>> Start

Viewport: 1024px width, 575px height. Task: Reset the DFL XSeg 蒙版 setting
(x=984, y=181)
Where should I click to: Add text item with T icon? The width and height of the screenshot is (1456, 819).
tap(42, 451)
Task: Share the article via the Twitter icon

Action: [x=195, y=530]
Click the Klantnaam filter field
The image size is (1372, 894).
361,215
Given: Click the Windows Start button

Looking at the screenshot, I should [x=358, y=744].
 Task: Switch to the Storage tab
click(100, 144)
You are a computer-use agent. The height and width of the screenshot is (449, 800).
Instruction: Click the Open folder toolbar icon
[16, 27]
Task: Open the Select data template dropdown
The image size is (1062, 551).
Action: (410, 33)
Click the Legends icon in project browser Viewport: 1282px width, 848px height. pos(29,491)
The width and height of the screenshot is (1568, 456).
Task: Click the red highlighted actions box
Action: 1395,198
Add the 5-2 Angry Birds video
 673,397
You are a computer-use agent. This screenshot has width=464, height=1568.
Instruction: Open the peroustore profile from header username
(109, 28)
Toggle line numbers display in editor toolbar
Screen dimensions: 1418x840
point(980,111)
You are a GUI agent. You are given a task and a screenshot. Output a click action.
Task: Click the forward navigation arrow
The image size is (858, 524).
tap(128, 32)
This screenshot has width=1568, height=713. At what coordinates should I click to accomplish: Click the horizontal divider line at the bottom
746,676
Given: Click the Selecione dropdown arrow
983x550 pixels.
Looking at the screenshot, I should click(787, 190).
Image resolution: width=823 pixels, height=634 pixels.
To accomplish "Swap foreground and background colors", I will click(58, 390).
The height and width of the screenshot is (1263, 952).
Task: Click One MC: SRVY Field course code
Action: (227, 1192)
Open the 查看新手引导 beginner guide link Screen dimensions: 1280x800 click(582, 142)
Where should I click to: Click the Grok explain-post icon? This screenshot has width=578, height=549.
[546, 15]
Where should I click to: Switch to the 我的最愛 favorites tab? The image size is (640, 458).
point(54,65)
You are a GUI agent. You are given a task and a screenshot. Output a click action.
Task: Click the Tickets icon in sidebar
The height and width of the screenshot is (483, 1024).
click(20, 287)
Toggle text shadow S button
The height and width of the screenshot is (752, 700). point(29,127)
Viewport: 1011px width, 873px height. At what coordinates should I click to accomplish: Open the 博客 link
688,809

>> End

- WHAT TO DO -
Reproduce all of the records above, replacing "Instruction" with "Directive" throughout and leaving everything else unchanged.

- WORKED SOLUTION -
Viewport: 1024px width, 575px height. Task: Reset the DFL XSeg 蒙版 setting
(x=984, y=181)
Where should I click to: Add text item with T icon? The width and height of the screenshot is (1456, 819).
tap(42, 451)
Task: Share the article via the Twitter icon

Action: [x=195, y=530]
Click the Klantnaam filter field
The image size is (1372, 894).
361,215
Given: Click the Windows Start button

Looking at the screenshot, I should [x=358, y=744].
 Task: Switch to the Storage tab
click(100, 144)
You are a computer-use agent. The height and width of the screenshot is (449, 800).
Directive: Click the Open folder toolbar icon
[16, 27]
Task: Open the Select data template dropdown
The image size is (1062, 551).
Action: (410, 33)
Click the Legends icon in project browser Viewport: 1282px width, 848px height. pos(29,491)
The width and height of the screenshot is (1568, 456).
Task: Click the red highlighted actions box
Action: 1395,198
Add the 5-2 Angry Birds video
 673,397
You are a computer-use agent. This screenshot has width=464, height=1568.
Directive: Open the peroustore profile from header username
(109, 28)
Toggle line numbers display in editor toolbar
Screen dimensions: 1418x840
point(980,111)
You are a GUI agent. You are given a task and a screenshot. Output a click action.
Task: Click the forward navigation arrow
The image size is (858, 524).
tap(128, 32)
This screenshot has width=1568, height=713. At what coordinates should I click to accomplish: Click the horizontal divider line at the bottom
746,676
Given: Click the Selecione dropdown arrow
983x550 pixels.
Looking at the screenshot, I should click(787, 190).
Image resolution: width=823 pixels, height=634 pixels.
To accomplish "Swap foreground and background colors", I will click(58, 390).
The height and width of the screenshot is (1263, 952).
Task: Click One MC: SRVY Field course code
Action: (227, 1192)
Open the 查看新手引导 beginner guide link Screen dimensions: 1280x800 click(582, 142)
Where should I click to: Click the Grok explain-post icon? This screenshot has width=578, height=549.
[546, 15]
Where should I click to: Switch to the 我的最愛 favorites tab? The image size is (640, 458).
point(54,65)
You are a GUI agent. You are given a task and a screenshot. Output a click action.
Task: Click the Tickets icon in sidebar
The height and width of the screenshot is (483, 1024).
click(20, 287)
Toggle text shadow S button
The height and width of the screenshot is (752, 700). point(29,127)
Viewport: 1011px width, 873px height. At what coordinates should I click to accomplish: Open the 博客 link
688,809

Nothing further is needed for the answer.